All that should be output is the block of lines below from the line with "Select the Appearance palette icon" to the line with "Select the 160-bit memory bus cell", both included, exactly as written.

%%

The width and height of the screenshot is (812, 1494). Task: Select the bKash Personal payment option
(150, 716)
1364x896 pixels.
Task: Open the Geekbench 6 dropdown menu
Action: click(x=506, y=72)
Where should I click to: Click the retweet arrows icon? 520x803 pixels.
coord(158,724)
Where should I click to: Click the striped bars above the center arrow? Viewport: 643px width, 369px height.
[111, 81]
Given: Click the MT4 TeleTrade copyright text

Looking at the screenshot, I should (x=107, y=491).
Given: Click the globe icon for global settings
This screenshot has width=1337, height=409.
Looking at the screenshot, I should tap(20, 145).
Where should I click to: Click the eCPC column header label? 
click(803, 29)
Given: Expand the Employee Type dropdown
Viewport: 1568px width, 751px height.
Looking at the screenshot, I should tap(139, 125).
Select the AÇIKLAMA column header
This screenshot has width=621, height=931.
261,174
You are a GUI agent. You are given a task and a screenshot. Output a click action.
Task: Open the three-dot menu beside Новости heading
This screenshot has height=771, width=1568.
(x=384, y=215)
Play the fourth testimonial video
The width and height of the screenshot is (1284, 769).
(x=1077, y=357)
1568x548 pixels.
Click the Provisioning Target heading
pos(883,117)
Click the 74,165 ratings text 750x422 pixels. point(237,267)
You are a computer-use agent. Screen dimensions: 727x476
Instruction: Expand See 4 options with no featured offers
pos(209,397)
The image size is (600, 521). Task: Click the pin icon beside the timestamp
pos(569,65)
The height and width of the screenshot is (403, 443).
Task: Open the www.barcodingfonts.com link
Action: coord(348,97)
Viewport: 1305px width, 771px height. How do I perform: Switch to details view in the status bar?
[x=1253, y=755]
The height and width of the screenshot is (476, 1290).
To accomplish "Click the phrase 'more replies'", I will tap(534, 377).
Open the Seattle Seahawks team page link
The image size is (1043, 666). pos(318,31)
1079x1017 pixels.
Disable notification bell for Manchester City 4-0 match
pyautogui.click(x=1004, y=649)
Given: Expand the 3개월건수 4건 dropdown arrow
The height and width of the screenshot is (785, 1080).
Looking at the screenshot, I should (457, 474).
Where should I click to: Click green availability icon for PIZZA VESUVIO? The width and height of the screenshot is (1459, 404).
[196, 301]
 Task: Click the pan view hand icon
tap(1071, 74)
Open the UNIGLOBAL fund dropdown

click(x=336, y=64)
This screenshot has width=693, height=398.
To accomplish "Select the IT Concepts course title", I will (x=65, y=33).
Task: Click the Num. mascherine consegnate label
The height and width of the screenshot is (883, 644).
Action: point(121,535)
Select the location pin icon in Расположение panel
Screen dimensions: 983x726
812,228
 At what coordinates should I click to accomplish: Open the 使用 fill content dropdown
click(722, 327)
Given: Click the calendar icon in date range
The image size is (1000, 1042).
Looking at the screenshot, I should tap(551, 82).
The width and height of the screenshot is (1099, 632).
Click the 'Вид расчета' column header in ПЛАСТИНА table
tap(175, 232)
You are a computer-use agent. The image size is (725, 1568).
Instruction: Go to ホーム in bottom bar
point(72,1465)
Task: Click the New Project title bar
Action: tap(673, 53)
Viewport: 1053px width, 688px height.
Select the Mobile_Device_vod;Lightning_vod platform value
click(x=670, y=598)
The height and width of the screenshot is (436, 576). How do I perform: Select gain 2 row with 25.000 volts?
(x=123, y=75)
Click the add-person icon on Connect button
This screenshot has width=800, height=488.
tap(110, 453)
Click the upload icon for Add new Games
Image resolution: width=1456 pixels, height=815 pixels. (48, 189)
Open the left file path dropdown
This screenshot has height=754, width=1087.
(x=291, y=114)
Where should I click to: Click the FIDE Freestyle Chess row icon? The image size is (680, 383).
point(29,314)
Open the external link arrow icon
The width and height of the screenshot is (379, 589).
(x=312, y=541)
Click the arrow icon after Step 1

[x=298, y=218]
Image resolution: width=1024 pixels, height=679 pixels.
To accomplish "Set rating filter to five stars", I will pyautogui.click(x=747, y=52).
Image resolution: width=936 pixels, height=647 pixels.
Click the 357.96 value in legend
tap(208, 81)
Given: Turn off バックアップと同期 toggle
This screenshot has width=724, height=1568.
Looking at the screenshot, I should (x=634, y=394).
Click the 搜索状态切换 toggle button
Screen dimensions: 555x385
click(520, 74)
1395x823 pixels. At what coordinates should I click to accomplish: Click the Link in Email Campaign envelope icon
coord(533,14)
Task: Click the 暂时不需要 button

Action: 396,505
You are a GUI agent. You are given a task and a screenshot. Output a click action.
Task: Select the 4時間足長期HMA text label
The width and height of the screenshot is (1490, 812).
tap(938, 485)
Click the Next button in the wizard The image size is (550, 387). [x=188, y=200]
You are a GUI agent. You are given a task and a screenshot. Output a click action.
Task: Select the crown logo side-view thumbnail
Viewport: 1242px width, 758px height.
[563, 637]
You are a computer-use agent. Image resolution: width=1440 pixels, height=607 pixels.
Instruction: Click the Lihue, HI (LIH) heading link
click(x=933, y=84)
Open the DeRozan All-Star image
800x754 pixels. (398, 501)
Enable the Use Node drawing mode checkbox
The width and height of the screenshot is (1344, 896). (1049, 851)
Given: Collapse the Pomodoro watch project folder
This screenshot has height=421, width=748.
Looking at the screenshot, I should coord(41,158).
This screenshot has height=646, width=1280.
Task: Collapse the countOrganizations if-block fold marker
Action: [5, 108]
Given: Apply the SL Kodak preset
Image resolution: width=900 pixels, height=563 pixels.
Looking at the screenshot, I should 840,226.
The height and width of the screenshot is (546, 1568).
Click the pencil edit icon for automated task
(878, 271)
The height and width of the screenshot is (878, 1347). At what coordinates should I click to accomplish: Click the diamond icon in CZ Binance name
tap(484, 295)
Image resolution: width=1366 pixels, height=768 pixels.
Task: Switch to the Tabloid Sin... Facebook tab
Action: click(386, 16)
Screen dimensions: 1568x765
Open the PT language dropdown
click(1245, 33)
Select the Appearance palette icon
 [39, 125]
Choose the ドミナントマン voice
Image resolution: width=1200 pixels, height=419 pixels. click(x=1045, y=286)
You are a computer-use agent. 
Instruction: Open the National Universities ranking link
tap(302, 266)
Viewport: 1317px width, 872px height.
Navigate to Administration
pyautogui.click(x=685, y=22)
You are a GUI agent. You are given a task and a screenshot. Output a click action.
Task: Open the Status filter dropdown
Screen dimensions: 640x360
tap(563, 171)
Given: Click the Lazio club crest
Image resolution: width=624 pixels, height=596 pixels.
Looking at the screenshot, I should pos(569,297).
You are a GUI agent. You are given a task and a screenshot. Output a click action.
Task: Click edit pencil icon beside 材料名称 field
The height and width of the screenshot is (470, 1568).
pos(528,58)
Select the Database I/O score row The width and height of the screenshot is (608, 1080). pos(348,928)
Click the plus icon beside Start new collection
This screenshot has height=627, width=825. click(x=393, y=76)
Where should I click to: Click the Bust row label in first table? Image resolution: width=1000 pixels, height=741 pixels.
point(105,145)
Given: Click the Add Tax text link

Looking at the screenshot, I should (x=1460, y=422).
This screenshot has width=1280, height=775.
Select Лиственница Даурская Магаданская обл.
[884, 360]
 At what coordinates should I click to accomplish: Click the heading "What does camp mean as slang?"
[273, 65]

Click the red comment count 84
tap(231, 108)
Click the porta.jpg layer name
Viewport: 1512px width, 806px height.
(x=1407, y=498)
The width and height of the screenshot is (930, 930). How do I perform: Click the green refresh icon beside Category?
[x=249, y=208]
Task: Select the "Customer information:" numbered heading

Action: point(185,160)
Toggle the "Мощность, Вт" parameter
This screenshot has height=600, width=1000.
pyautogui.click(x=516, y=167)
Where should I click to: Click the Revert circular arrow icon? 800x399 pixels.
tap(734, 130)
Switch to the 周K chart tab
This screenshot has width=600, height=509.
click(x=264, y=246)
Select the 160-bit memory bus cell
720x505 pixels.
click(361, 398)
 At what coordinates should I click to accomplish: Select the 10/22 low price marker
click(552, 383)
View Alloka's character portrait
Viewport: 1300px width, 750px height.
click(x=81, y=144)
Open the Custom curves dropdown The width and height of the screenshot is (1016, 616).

%%

▶ _Reply to the task_:
Select the Appearance palette icon
 [39, 125]
Choose the ドミナントマン voice
Image resolution: width=1200 pixels, height=419 pixels. click(x=1045, y=286)
You are a computer-use agent. 
Instruction: Open the National Universities ranking link
tap(302, 266)
Viewport: 1317px width, 872px height.
Navigate to Administration
pyautogui.click(x=685, y=22)
You are a GUI agent. You are given a task and a screenshot. Output a click action.
Task: Open the Status filter dropdown
Screen dimensions: 640x360
tap(563, 171)
Given: Click the Lazio club crest
Image resolution: width=624 pixels, height=596 pixels.
Looking at the screenshot, I should pos(569,297).
You are a GUI agent. You are given a task and a screenshot. Output a click action.
Task: Click edit pencil icon beside 材料名称 field
The height and width of the screenshot is (470, 1568).
pos(528,58)
Select the Database I/O score row The width and height of the screenshot is (608, 1080). pos(348,928)
Click the plus icon beside Start new collection
This screenshot has height=627, width=825. click(x=393, y=76)
Where should I click to: Click the Bust row label in first table? Image resolution: width=1000 pixels, height=741 pixels.
point(105,145)
Given: Click the Add Tax text link

Looking at the screenshot, I should (x=1460, y=422).
This screenshot has width=1280, height=775.
Select Лиственница Даурская Магаданская обл.
[884, 360]
 At what coordinates should I click to accomplish: Click the heading "What does camp mean as slang?"
[273, 65]

Click the red comment count 84
tap(231, 108)
Click the porta.jpg layer name
Viewport: 1512px width, 806px height.
(x=1407, y=498)
The width and height of the screenshot is (930, 930). How do I perform: Click the green refresh icon beside Category?
[x=249, y=208]
Task: Select the "Customer information:" numbered heading

Action: point(185,160)
Toggle the "Мощность, Вт" parameter
This screenshot has height=600, width=1000.
pyautogui.click(x=516, y=167)
Where should I click to: Click the Revert circular arrow icon? 800x399 pixels.
tap(734, 130)
Switch to the 周K chart tab
This screenshot has width=600, height=509.
click(x=264, y=246)
Select the 160-bit memory bus cell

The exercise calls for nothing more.